Yesterday, this shop owner I know took in this Buffalo Nickel and asked me to look at it. The surfaces are strange and unlike any I have ever seen. The luster is similar to that of a coin that has possibly been plated, but the details belie that fact, they are sharp. There appears to be raw (unalloyed) copper peeking out of the coin on the buffalo's shoulder, and on the Indian's feathers. Normally, I would assume PMD or copper plating, but if that were the case, the copper would have worn from the high points and remain in the recesses. this coin exhibits the exact opposite. Is it potentially an improper alloy? Does that command an interest within the error community? Thanks in advance for your help.
Your coin is POLISHED. IMO, the copper you see is from an improper alloy mix - the same thing that causes "woodies" on cents.
Interesting. The plating process won't affect sharpness - electroplating is only molecules thick and not capable of changing the features. An incomplete/improper plating process could look like this. I'm not sufficiently expert on the topic of Buffs to opine whether a poor alloy mix could result in this look, and am interested in what the next posters have to say.
ONLY IF the nickel was first plated with copper and then incompletely plated so that the copper plating shows through! IMO, 99% Not the case here.
FYI.. you will not see the copper in an alloy mix...on nickels, improper alloy mix shows as dark parallel lines
Thanks for this bit of misinformation. I have learned over the years that one should never use absolutes when teaching about coins. While you are correct that most streaks on nickel coins are shades of brown... When the patch of copper is large enough and on the surface it can turn BRIGHT, SHINY, copper color (as seen on this piece) WHEN THE COIN IS POLISHED. BTW, when dip is put on one of these spots it turns DULL PINK.

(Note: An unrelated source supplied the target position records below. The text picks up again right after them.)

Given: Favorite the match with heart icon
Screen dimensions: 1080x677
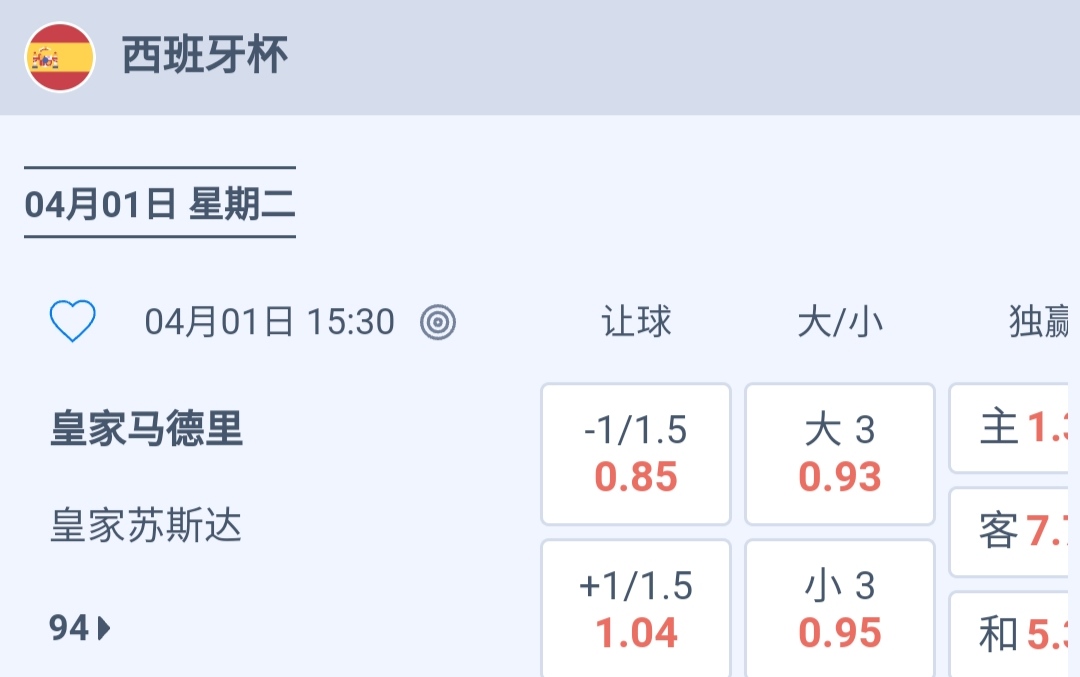Looking at the screenshot, I should click(73, 322).
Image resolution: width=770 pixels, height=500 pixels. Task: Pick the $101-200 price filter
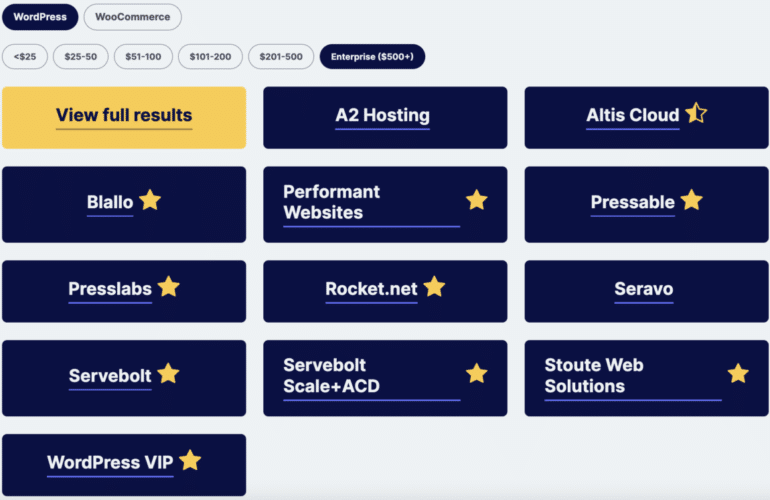[x=210, y=57]
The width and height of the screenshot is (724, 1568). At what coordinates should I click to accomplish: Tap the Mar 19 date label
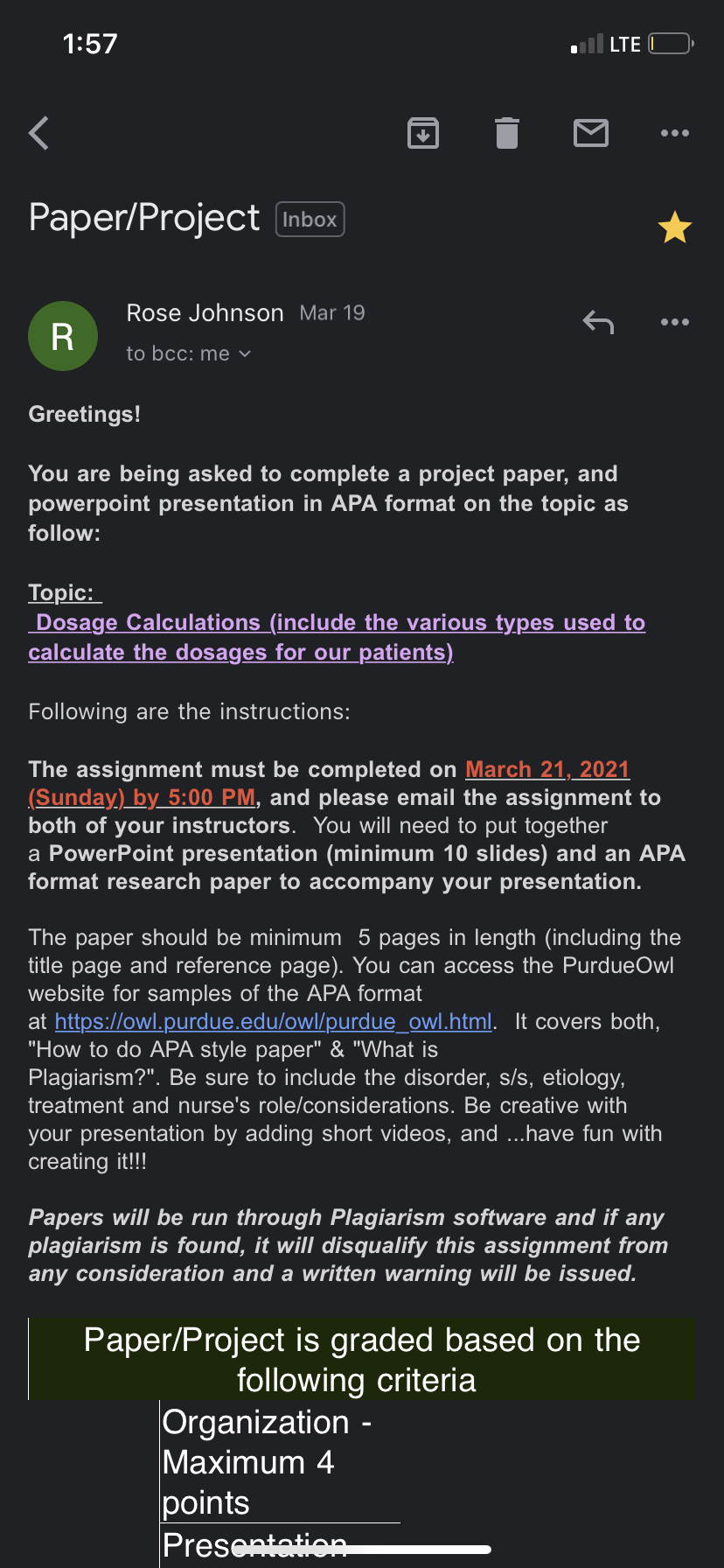[x=332, y=312]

What confuses me about this coin is the copper color is not restricted to high or low points in the design. We're it plated, the wear would have removed the plating from the highest point, the shoulder, but I see it prominent on the shoulder and in stretches onto the fields of the coin in protected areas. How can that be?
Easy! It is not plated, it is polished. Wherever the copper was on the planchet it shows up on that part of the struck coin.
it makes sense, but why would the polishing expose the copper? Why would it not just look like polished nickel on the surface?
I readily agree the coin has been polished. I also agree that Buffs, especially polished Buffs, don't re-tone - any color - toning requires luster be present, and polishing removes any luster. And I do not think the coin has been plated, but I can't categorically say it hasn't been. To me, the coin looks like it was first polished, and then given a "wash" to create that coloration. Not that they were trying for that distinct coloration, merely that it happened to work out that way due to whatever chemicals, and possibly even some powdered copper, that was mixed into the wash solution. And for those don't know, a wash is completely different from plating. It is a very old and very common practice, first used by counterfeiters hundreds of years ago, and today more commonly used by coin doctors. It is a liquid solution of chemicals and elements thoroughly mixed together so that when a coin is dipped into the solution, some of the elements present in the solution stick to the coin to make it appear as something it is not.
If it was polished. Wouldn't that mean that the copper color that is showing is the core?. Wouldn't it leave some kind of line? Like a lamination? The copper color seems to fade from the high points. I would have to agree with the cleaned theory. Although I would be interested to see it in hand, then possibly a holder Which grading company is the hardest on Questionable color?
It's a nickel, not a cent, there is no core The coin is made from an alloy of 75% copper and 25% nickel
I understand and you are right. I was just thinking out loud. Could some of the copper not have mixed with the nickel. And there is some lustre that the Photo is not showing.
Need to disagree. Polished coins DO tone over time. In my experience the process often takes longer because the polishing makes the surface less vulnerable to the environment. Furthermore, the amount/originality of luster on a coin has nothing to do with whether it will tone; however, any luster present will usually make the toning more attractive.